**** EXCERPTED TEXT ****

# Roundhouse



## Ron Senek (Jan 2, 2008)

This is my current project.


----------



## Duncan (Jan 2, 2008)

Jeez!!! 
Hope you're building it sections!! 
Danged ambitious, but I'm sure it's going to turn out wonderfully!! 
What sized turntable will you be using?? 
Neat project!


----------



## Ron Senek (Jan 2, 2008)

I made the turntable this winter. Have not put it on the layout yet. 

http://youtube.com/watch?v=JdQJE8QNqDk


----------



## kevrut (Jan 3, 2008)

Looks great. 

Kevin.


----------



## blackburn49 (Jan 2, 2008)

That's one _impressive_ roundhouse taking shape !


----------



## SteveC (Jan 2, 2008)

Ron

Very nice roundhouse project, and one to fit the size of your layout. WoW!!


----------



## Jerry Barnes (Jan 2, 2008)

WOW Ron, that is GRRRRRREAT! If it were not for your house/shed you would have NO clue that it was not real. Amazing length on your layout, you rival Marty on that, I think! Thanks for posting it, gives a good idea of your track. Jerry


----------



## jimtyp (Jan 2, 2008)

Ron, this is looking really good. Could you provide links to larger pics? I know MLS limits the size but I'd like to take a closer look. This is on my projects list and I like what you've done so far but the pics are a little small. Also, on your turntable did you do a builders log or do you have any more info on construction? 

Also, on the roundhouse what dimensions are the stall openings?


----------



## Ron Senek (Jan 2, 2008)

http://archive.mylargescale.com/forum/topic.asp?TOPIC_ID=49951 This what i posted before. The stalls I made are 6" wide x 7" tall x 4' in length.


----------



## rkapuaala (Jan 3, 2008)

Wow! That is starting out impressive. Its going to be something when its done.


----------



## tbug (Feb 16, 2008)

Holey mackeral!!! Yes, impressive! Looking forward to continued progress/ pics.


----------



## Ron Senek (Jan 2, 2008)

Moved the roundhouse today out to the layout. Took three people a the wagon.


----------



## Jerry Barnes (Jan 2, 2008)

Looks good Ron. One of the three to move it was a photographer?  HOw's your back? Post MORE pix! Jerry


----------



## Guest (Jun 14, 2008)

**** DATA ENTRIES ****

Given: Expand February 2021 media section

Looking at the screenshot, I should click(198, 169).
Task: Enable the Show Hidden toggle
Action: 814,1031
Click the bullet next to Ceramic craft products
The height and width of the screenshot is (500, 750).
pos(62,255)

****

■ SHORT EXERCISE ■
Please decide whether each statement agrees with the roundhouse thread. Answer yes or no for each, and quote the thread's deciding words.
1. Ron Senek has already put the turntable on the layout.
2. jimtyp asked for links to larger pictures.
3. Duncan asked what size turntable would be used.

■ RESPONSE TO THE TASK ■
1. No: "Have not put it on the layout yet."
2. Yes: "Could you provide links to larger pics?"
3. Yes: "What sized turntable will you be using??"